Indicates the amount of data that the primary is sending to all its replicas.

KB

This measure is reported only for a primary in a redis cluster.

This metric is representative of the write load on the replication group. For replicas and standalone primaries, replication is always 0.

Is background save in progress?

Indicates whether/not a background save is in progress on this node.

Number

This measure is reported only for a redis node.

This measure reports 1 whenever a background save (forked or forkless) is in progress, and 0 otherwise. A background save process is typically used during snapshots and syncs. These operations can cause degraded performance. With the help of this measure, you can diagnose whether or not degraded performance was caused by a background save process.

Get type commands

Indicates the total number of get type of commands received by this node.

Number

This measure is reported only for a redis node.

This is derived by summing all the get types of commands (get, mget, hget, etc.).

Hash based commands

Indicates the total number of hash-based commands received by this node.

Number

This measure is reported only for a redis node.
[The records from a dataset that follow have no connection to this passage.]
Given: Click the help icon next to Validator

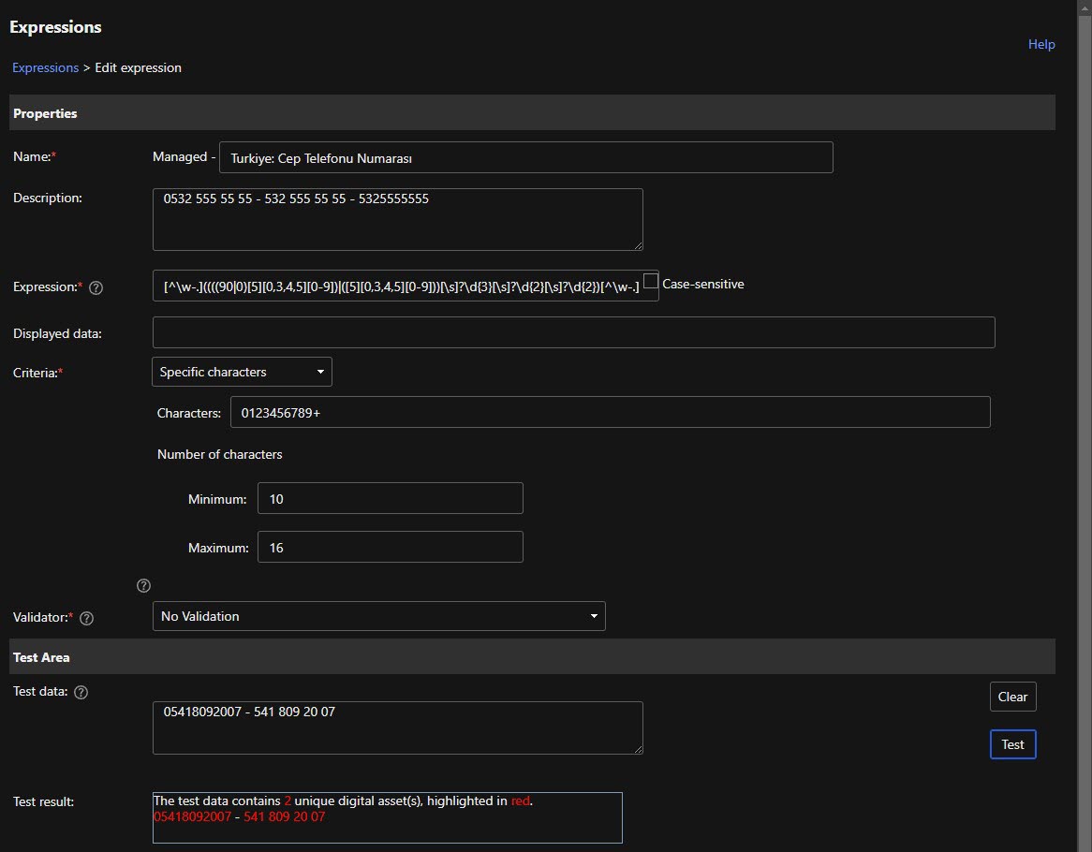Looking at the screenshot, I should [87, 618].
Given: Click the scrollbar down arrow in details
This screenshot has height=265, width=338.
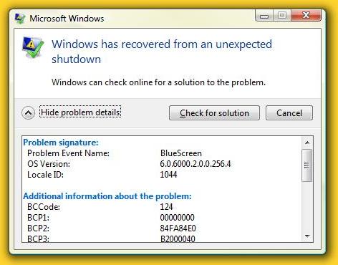Looking at the screenshot, I should pyautogui.click(x=307, y=236).
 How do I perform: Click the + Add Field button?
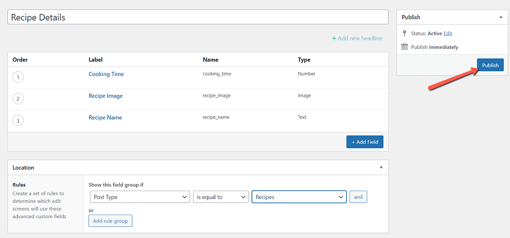[365, 142]
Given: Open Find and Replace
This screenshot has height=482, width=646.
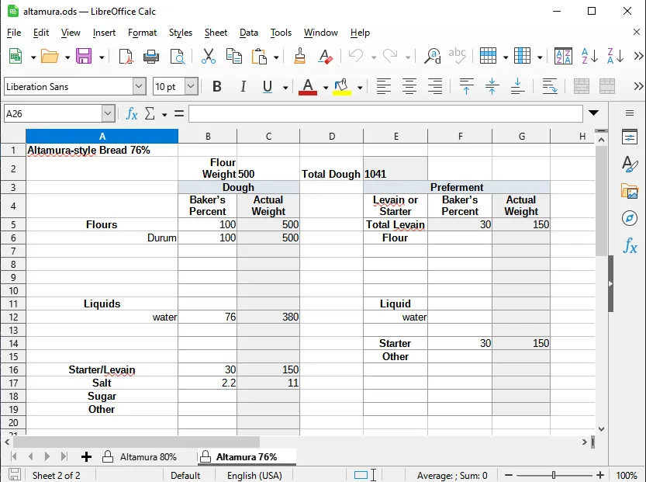Looking at the screenshot, I should 433,56.
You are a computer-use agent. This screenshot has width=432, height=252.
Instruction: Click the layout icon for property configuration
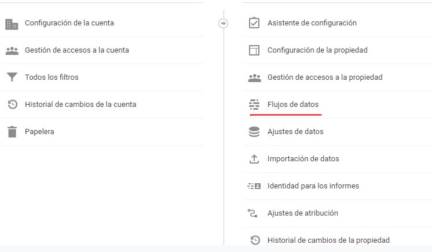click(x=254, y=50)
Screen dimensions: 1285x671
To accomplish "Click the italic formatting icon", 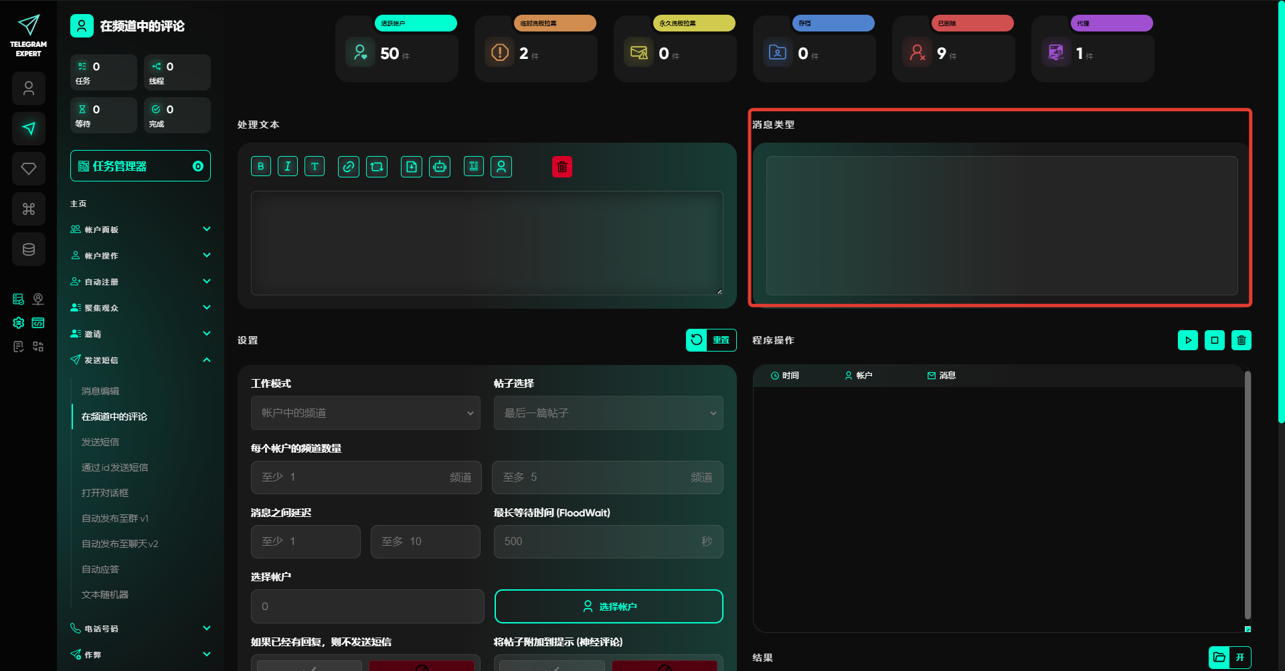I will 288,167.
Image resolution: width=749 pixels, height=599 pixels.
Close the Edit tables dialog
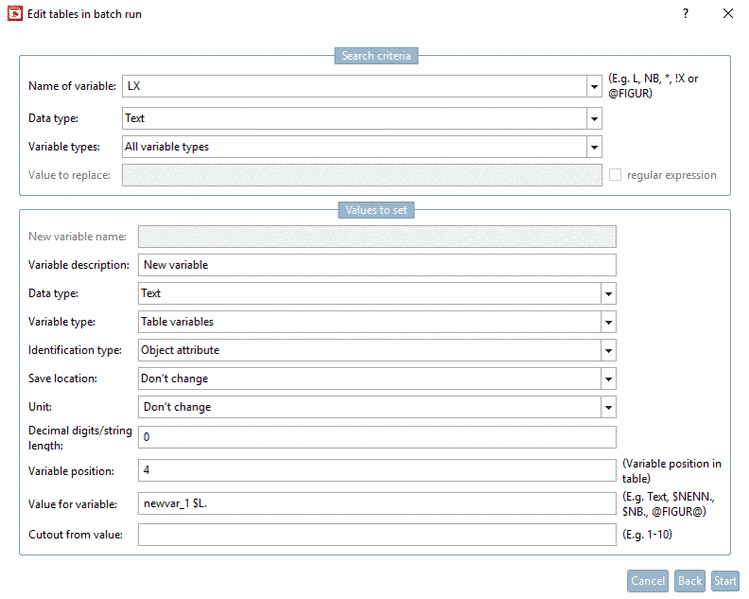point(728,14)
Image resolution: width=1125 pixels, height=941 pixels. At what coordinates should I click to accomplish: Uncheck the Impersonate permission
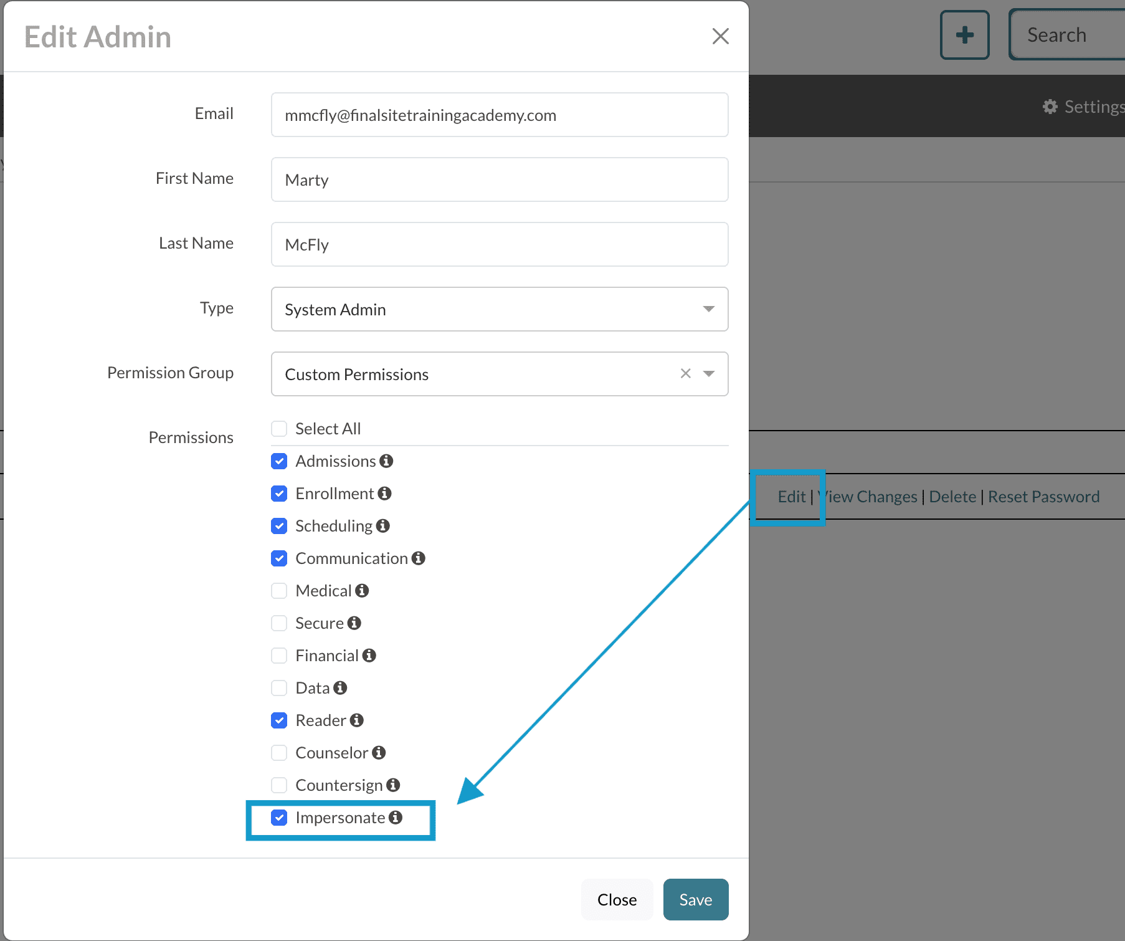pyautogui.click(x=279, y=818)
This is derived by summing all the commands that act upon one or more hashes.

Key based commands

Indicates the total number of key-based commands received by this node.

Number

This measure is reported only for a redis node.
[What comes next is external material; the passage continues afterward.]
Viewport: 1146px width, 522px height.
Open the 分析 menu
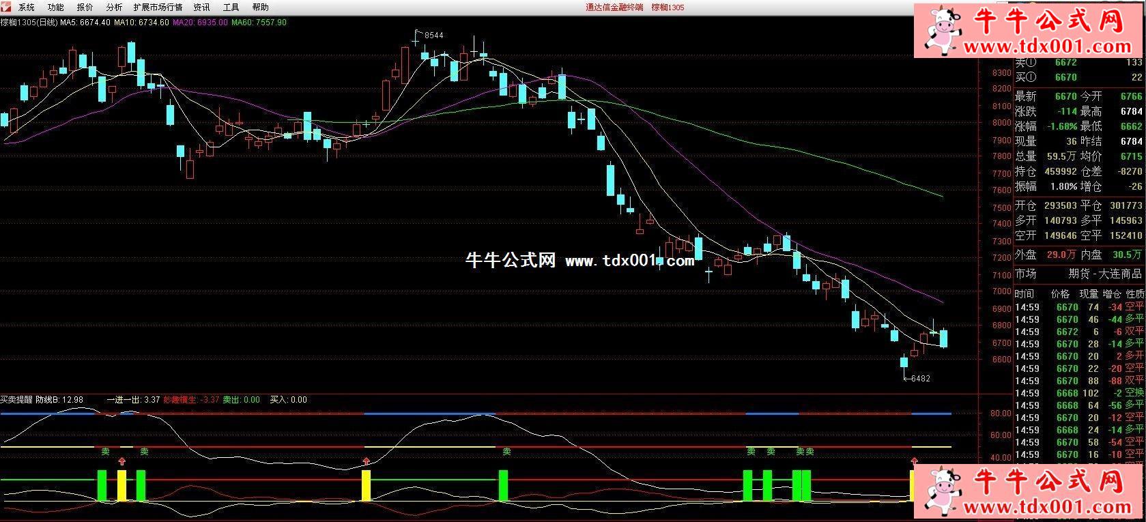(x=115, y=8)
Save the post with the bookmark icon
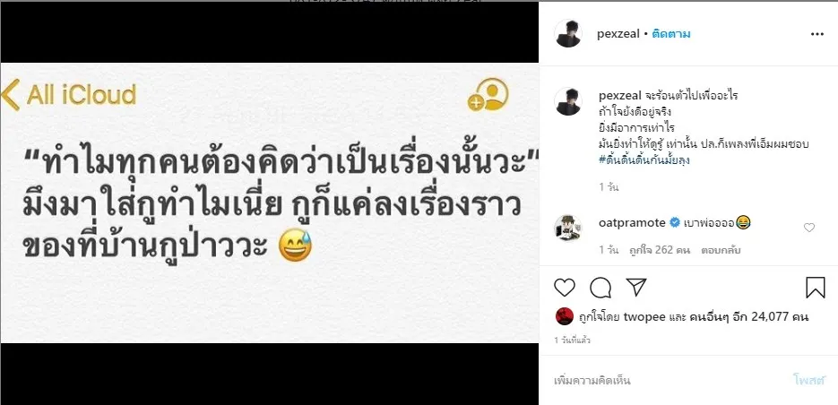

This is derived by summing all the commands that act upon one or more keys.

List based commands

Indicates the total number of list-based commands received by this node.

Number

This measure is reported only for a redis node.

This is derived by summing all the commands that act upon one or more lists.

Set based commands

Indicates the total number of set-based commands received by this node.

Number

This measure is reported only for a redis node.
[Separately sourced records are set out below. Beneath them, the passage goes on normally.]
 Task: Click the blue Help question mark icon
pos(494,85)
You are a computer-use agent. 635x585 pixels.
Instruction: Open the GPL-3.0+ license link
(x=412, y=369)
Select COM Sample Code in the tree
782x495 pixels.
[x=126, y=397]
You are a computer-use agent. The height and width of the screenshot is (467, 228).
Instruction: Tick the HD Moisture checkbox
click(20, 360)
This is derived by summing all the commands that act upon one or more sets.

Set type commands

Indicates the total number of set type of commands received by this node.

Number

This measure is reported only for a redis node.

This is derived by summing all the set types of commands (set, hset, etc.).

Sortedset based commands

Indicates the total number of sorted set-based commands received by this node.

Number

This measure is reported only for a redis node.

This is derived by summing all the commands that act upon one or more sorted sets.

String based commands

Indicates the total number of string-based commands received by this node.

Number

This measure is reported only for a redis node.

This is derived by summing all the commands that act upon one or more strings.

Is master?

Indicates whether/not this node is the master node in a redis cluster.

This measure is reported only for a redis node.

The values that this measure can report and their corresponding numeric values are listed below:

Measure Value Numeric Value
Yes 1
No 0

Note:

By default, this measure reports one of the Measure Values listed above to indicate whether/not a redis node is the master. In the graph of this measure however, the same is indicated using the numeric equivalents.